También fue famoso Sandokan, un perro amarillo, camorrero y de malas pulgas que se pasó casi toda su vida amarrado, por su mal carácter, y por ser incompatible con la mayoría de las labores del campo. Pero mi viejo lo adoraba porque no se achicaba jamás, ante nada ni nadie.
Antes de hablar de Guajiro, quiero decir algo: a mi padre no le gustaban los caballos que tuvieran la cabeza grande. Decía que ninguna acémila cabezona llegaba a ninguna parte. Y le gustaban los perros criollos, más fáciles de alimentar y menos exigentes en cuanto a cuidados. Además, si tenían grandes las patas, mejor.
Mi viejo se enamoró de Guajiro en casa de los Mesa. Era apenas un cachorrito con la piel medio dorada, y sobresalía por encima de sus hermanos, que no eran pocos. Se había ganado la teta de alante, y los que han vivido en el campo saben lo que eso significa en la sobrevivencia.
Le dijo al viejo Nano o a Daniel, su hijo, que no se lo dieran a nadie, que cuando lo destetaran se quedaría con él. Y dicho y hecho. Le puso Guajiro y hasta le daba leche en los primeros días en casa. Lo enseñó a perseguir pollos, a corretear a los carneros, a ladrarle al ganado, y a salirle a Mario Finalet en las noches, cuando el viejo Mario venía a hablar un poco con mis padres.
Guajiro aprendió solo algunas reglas. Y por más que mi padre se esmeraba, no se comportaba como un perro de campo. Cuando los otros salían a corretear los carneros o el ganado, el prefería la sombra de una mata de mamoncillos, o se echaba debajo de un árbol de limón francés que daba unos frutos enormes. Hacía una especie de hoyo en la tierra seca y allí se reclinaba. Trabajar no iba con él.

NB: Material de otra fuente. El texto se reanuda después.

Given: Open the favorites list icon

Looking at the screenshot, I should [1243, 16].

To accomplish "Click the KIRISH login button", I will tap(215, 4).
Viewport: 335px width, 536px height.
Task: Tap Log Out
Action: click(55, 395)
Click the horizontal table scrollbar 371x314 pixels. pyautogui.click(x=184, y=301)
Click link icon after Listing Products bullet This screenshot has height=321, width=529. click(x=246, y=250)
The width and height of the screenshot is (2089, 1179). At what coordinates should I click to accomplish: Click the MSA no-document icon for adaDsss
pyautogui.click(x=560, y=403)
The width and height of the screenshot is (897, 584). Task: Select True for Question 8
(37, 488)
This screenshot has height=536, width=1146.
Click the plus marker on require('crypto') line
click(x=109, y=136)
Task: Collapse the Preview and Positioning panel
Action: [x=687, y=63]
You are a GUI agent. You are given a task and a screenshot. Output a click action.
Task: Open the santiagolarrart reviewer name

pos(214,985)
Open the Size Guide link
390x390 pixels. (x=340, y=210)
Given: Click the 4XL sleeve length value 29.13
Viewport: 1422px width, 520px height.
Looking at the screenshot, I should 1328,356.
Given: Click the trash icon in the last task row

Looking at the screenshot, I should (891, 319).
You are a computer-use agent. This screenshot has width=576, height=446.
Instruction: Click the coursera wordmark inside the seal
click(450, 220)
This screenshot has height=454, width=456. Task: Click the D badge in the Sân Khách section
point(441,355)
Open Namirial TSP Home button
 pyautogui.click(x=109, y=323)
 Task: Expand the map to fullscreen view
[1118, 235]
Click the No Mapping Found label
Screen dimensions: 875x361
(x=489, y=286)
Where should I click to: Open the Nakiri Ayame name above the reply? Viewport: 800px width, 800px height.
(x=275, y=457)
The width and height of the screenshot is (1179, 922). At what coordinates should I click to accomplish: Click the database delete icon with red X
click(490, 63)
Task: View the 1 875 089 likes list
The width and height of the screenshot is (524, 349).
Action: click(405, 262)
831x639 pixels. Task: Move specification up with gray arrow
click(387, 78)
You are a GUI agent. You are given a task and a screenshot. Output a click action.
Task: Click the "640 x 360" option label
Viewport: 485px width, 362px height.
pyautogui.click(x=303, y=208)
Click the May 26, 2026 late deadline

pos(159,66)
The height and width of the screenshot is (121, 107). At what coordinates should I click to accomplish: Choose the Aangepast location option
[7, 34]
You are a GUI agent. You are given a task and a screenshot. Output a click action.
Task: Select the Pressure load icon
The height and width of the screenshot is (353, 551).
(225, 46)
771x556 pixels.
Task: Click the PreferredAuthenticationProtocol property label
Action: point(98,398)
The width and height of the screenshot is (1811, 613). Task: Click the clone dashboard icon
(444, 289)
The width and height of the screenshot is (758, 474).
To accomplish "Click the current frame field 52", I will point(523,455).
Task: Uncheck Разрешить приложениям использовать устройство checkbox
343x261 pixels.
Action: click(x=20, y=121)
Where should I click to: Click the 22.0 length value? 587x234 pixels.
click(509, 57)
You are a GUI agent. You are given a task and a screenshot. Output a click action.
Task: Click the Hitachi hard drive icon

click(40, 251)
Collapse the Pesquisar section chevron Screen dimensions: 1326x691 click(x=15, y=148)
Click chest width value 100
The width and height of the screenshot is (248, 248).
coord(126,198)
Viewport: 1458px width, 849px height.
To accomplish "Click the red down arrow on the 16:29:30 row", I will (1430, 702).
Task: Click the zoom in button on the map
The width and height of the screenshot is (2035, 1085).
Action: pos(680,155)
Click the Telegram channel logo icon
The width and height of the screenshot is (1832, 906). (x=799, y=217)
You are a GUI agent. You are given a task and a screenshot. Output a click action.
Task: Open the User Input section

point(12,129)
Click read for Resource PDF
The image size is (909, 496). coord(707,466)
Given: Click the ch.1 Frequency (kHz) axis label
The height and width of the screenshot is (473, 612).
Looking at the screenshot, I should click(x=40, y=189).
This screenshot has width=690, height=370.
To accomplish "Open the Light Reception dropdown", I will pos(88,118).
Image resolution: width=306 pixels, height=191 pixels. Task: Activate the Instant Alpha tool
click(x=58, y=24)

Una de esas tarde de marzo, de vientos secos y fuertes, mi padre intentaba dormir una siesta y los carneros cruzaban la cerca del pozo una y otra vez. Ya no bastaba con amenazarlos para que regresaran. Necesitaban una buena batida y llevarlos hasta el final del potrero. Hasta el lindero de Ortelio Colón, y eso quiso hacer.
Se levantó y llamó a Guajiro, que dormitaba a la sombra de un ciruelo. Lo llamó tres veces y el perro hizo oídos sordos. Entonces cogió la patera, como le dicen a la soga con la que se le amarran las patas a las vacas para ordeñarlas, y lo guindó.
Le pedí que no lo hiciera. Lo hice dos veces, pero él solo se volvió, me miró con dureza y no tuve más opción que volver la espalda y regresar a la casa.
Guajiro, como la mayoría de los campesinos cubanos de aquellos tiempos, tuvo mala suerte. Pago con la vida su indiferencia y no haber seguido al dueño.